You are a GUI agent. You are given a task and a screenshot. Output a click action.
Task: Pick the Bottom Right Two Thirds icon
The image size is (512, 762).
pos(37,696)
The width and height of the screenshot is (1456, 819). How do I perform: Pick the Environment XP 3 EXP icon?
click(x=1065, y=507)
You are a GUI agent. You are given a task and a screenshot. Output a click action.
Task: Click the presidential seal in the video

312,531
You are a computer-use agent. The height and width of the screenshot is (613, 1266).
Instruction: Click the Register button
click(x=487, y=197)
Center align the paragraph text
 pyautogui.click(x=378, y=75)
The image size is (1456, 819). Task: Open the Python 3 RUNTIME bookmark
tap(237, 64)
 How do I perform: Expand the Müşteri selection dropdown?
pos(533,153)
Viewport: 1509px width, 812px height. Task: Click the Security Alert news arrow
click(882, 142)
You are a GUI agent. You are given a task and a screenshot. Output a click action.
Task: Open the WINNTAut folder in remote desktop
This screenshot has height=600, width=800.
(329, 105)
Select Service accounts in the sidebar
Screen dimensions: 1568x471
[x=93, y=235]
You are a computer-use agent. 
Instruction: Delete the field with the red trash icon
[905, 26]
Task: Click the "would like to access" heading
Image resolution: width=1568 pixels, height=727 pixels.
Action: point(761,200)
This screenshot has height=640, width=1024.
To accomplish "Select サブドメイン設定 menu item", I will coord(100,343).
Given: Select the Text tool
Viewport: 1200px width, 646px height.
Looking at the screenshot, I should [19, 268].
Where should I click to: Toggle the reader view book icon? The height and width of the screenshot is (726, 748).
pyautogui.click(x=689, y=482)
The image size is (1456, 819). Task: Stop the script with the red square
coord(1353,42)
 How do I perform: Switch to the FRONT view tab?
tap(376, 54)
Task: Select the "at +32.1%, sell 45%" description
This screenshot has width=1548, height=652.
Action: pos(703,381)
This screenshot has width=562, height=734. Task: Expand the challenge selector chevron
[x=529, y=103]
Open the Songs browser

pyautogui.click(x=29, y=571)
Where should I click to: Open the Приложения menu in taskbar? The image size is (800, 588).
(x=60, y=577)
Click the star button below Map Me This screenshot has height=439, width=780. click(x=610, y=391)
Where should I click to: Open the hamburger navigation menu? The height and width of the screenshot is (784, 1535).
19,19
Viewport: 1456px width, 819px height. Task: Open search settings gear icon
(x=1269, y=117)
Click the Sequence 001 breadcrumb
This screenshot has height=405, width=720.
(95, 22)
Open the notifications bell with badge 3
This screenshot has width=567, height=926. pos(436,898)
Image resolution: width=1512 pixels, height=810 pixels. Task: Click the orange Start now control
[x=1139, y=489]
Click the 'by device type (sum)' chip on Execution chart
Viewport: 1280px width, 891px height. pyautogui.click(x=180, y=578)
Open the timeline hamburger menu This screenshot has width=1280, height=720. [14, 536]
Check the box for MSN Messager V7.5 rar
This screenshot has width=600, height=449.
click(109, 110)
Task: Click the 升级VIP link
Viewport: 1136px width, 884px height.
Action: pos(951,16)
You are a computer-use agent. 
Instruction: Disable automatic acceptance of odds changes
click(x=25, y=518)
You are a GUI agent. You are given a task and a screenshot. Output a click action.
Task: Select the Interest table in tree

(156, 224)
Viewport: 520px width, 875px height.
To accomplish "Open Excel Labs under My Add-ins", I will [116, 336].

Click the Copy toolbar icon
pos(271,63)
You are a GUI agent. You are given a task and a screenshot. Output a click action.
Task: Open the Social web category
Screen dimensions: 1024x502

Task: Copy out every one of the records above word for word, keeping each line unchanged.

Correct answer:
You are a GUI agent. You are given a task and a screenshot. Output a click action.
Task: Pick the Bottom Right Two Thirds icon
The image size is (512, 762).
pos(37,696)
The width and height of the screenshot is (1456, 819). How do I perform: Pick the Environment XP 3 EXP icon?
click(x=1065, y=507)
You are a GUI agent. You are given a task and a screenshot. Output a click action.
Task: Click the presidential seal in the video

312,531
You are a computer-use agent. The height and width of the screenshot is (613, 1266).
Instruction: Click the Register button
click(x=487, y=197)
Center align the paragraph text
 pyautogui.click(x=378, y=75)
The image size is (1456, 819). Task: Open the Python 3 RUNTIME bookmark
tap(237, 64)
 How do I perform: Expand the Müşteri selection dropdown?
pos(533,153)
Viewport: 1509px width, 812px height. Task: Click the Security Alert news arrow
click(882, 142)
You are a GUI agent. You are given a task and a screenshot. Output a click action.
Task: Open the WINNTAut folder in remote desktop
This screenshot has height=600, width=800.
(329, 105)
Select Service accounts in the sidebar
Screen dimensions: 1568x471
[x=93, y=235]
You are a computer-use agent. 
Instruction: Delete the field with the red trash icon
[905, 26]
Task: Click the "would like to access" heading
Image resolution: width=1568 pixels, height=727 pixels.
Action: point(761,200)
This screenshot has height=640, width=1024.
To accomplish "Select サブドメイン設定 menu item", I will coord(100,343).
Given: Select the Text tool
Viewport: 1200px width, 646px height.
Looking at the screenshot, I should [19, 268].
Where should I click to: Toggle the reader view book icon? The height and width of the screenshot is (726, 748).
pyautogui.click(x=689, y=482)
The image size is (1456, 819). Task: Stop the script with the red square
coord(1353,42)
 How do I perform: Switch to the FRONT view tab?
tap(376, 54)
Task: Select the "at +32.1%, sell 45%" description
This screenshot has width=1548, height=652.
Action: pos(703,381)
This screenshot has width=562, height=734. Task: Expand the challenge selector chevron
[x=529, y=103]
Open the Songs browser

pyautogui.click(x=29, y=571)
Where should I click to: Open the Приложения menu in taskbar? The image size is (800, 588).
(x=60, y=577)
Click the star button below Map Me This screenshot has height=439, width=780. click(x=610, y=391)
Where should I click to: Open the hamburger navigation menu? The height and width of the screenshot is (784, 1535).
19,19
Viewport: 1456px width, 819px height. Task: Open search settings gear icon
(x=1269, y=117)
Click the Sequence 001 breadcrumb
This screenshot has height=405, width=720.
(95, 22)
Open the notifications bell with badge 3
This screenshot has width=567, height=926. pos(436,898)
Image resolution: width=1512 pixels, height=810 pixels. Task: Click the orange Start now control
[x=1139, y=489]
Click the 'by device type (sum)' chip on Execution chart
Viewport: 1280px width, 891px height. pyautogui.click(x=180, y=578)
Open the timeline hamburger menu This screenshot has width=1280, height=720. [14, 536]
Check the box for MSN Messager V7.5 rar
This screenshot has width=600, height=449.
click(109, 110)
Task: Click the 升级VIP link
Viewport: 1136px width, 884px height.
Action: pos(951,16)
You are a computer-use agent. 
Instruction: Disable automatic acceptance of odds changes
click(x=25, y=518)
You are a GUI agent. You are given a task and a screenshot. Output a click action.
Task: Select the Interest table in tree

(156, 224)
Viewport: 520px width, 875px height.
To accomplish "Open Excel Labs under My Add-ins", I will [116, 336].

Click the Copy toolbar icon
pos(271,63)
You are a GUI agent. You are given a task and a screenshot. Output a click action.
Task: Open the Social web category
Screen dimensions: 1024x502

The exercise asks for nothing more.